После праздника — страница 66 из 74

Так после размышляла Вера. Тогда она еле успевала выполнять заданное: уроки, музыкальные упражнения, занятия английским. Рано-рано открывалось настежь окно, и они трое, стесняясь друг перед другом желания снова нырнуть под одеяло, с занемело-сонными лицами приступали к утренней зарядке. Верин папа, закончив академию, получил назначение весьма ответственное, его повысили и еще раз повысили, а Верина мама к Майским праздникам сшила у портнихи шелковое платье, столь роскошное, что пока еще и некуда было его надевать. Кроме того, им пообещали отдельную квартиру, скоро-скоро, вот-вот. О чем Вера при первом же удобном случае сообщила Наталье.

И оказалась огорошенной реакцией. Никакой. Наталья будто и не расслышала. Сидела, подобрав под себя ноги, на диване, барабаня длинными пальцами по краю стола. И Вера не могла отвести глаз. Какое-то убаюкивающее, как под наркозом, состояние. Невольная, неосознанная потребность глядеть и глядеть, не отрываясь. На эти пальцы, гибкие и расслабленные, узкую кисть, голое плечо, с впадинкой, загорелое, хотя только началось лето, — при чем тут эта печальная, некстати, ее улыбка!

«Что ты хочешь?» — просилось с языка. «Что хочешь?» — с интонацией сострадательной, потом раздраженной, негодующей. «Да что ты хочешь, в конце концов! Чего тебе недостает, черт побери! Опомнись, возьми себя в руки».

В ту пору, правда, Вера молчала. Вопрос, возмущение, гнев проносились в ней волнами, подспудно. И просто ей обидно сделалось, как случалось уже не раз: ну хотя бы из вежливости элементарной Наталья поинтересовалась, откликнулась бы и на чужие заботы.
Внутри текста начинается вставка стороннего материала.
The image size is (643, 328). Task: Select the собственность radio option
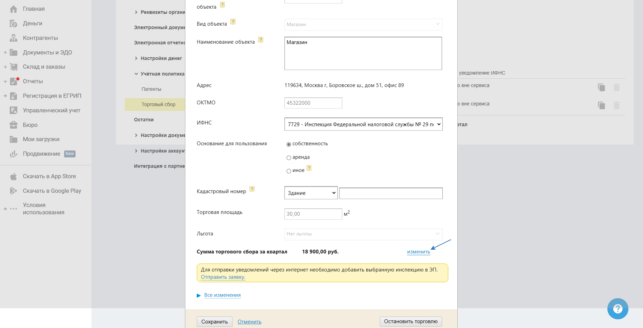point(289,144)
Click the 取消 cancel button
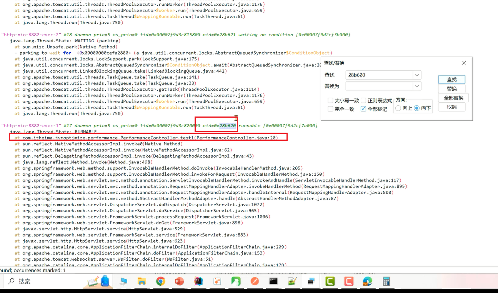Viewport: 498px width, 293px height. [451, 107]
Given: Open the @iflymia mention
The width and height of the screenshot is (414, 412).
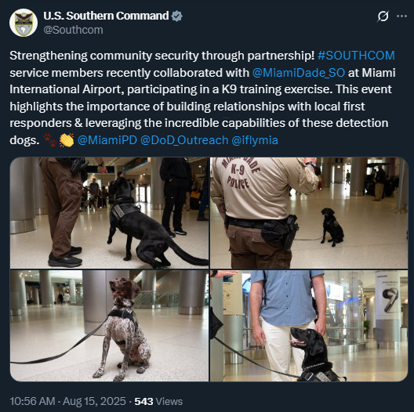Looking at the screenshot, I should (255, 140).
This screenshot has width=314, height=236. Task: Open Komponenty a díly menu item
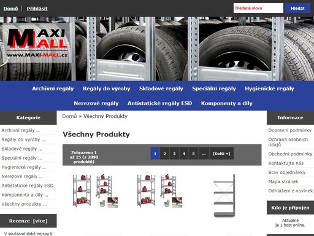tap(227, 103)
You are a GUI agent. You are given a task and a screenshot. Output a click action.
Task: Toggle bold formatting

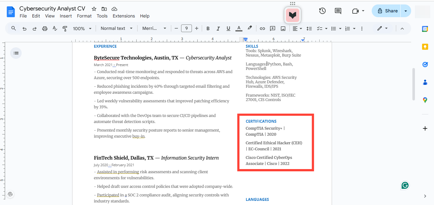(208, 29)
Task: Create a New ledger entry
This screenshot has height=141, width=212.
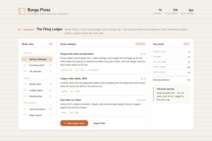Action: 74,123
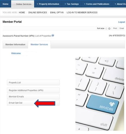
Task: Open the Member Emails option
Action: (x=33, y=97)
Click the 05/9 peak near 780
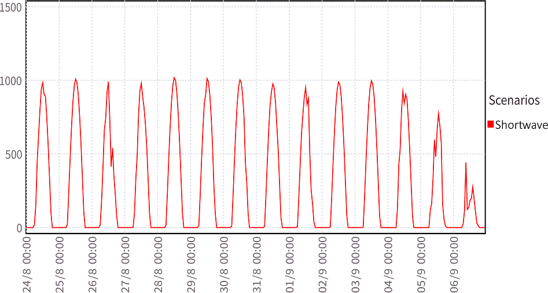 [438, 113]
Но выяснилось — Наталья обдумывала.

— Как хорошо! — произнесла на выдохе. — Из этого дома — прочь. Счастливцы! И ты, и твои родители. Я бы уехала — да куда угодно. Из этой пылищи, затхлости, от этой палки — ну которой дверь в подъезд закрывают, от лифта, что так грохочет, и все слышат, слушают, на какой этаж он ползет, от этих сплетниц, двора, — прямо-таки созданного, чтобы туда с балкона броситься. Ах, был бы повыше этаж… — засмеялась, — а так только покалечишься… м-мерзость… А сам домище, он же нависает, раздавит, того гляди, вот-вот. Бездарнейшее, тупое, мрачное сооружение. Удивительно, как люди могут в него вселяться по своей воле.

Вера слушала, оробев, но внутренне протестуя. И тут, откинувшись, коснувшись затылком стены, Наталья расхохоталась:

— Ой, напугалась! Напугалась, девочка. Шучу, я шучу. Замечательный дом, прочнейший. Все, всех переживет. Все мы перемрем, а он будет стоять, дыбиться, и даже ремонт не потребуется ему капитальный. Такой домина… у-у! Так строили, с такой задачей, чтобы все пережил — и молчок, ничего, никому. Но неужели, — попросила вдруг жалостно, — уксуса у вас хоть чуть-чуть не найдется? Невозможно жевать — преснятина…

Вера не могла, не умела еще возразить, хотя сколько бы лет ни прошло, оказываясь в том районе, по надобности или случайно, она всем существом ощущала близость к  д о м у, ее тянуло, вело туда, там именно остались ее корни, держали ее и она держалась за них. Хотя… и не правда. Каждая новая квартира, куда она переезжала, была лучше предыдущей, а прежняя их коммуналка и в сравнение никак не шла с квартирой теперешней — туда вернуться? Да смешно… Тот дом стал для нее скорее точкой отсчета, возможностью измерить пройденный путь. Но, конечно же, и грузом тоже, вместившим былое, минувшее, отчего не могло вдруг не защемить сердце.

Достаточно обыкновенно. Вера, впрочем, и не претендовала на исключительность в сфере, так сказать, эмоциональной. И профессия, и воспитание склоняли к трезвости. Опять же свою роль сыграло соседство с Натальей: чрезмерность Натальиных порывов, ее неуемность, страсти поначалу ошарашивали, а позднее вызывали уже и брезгливость.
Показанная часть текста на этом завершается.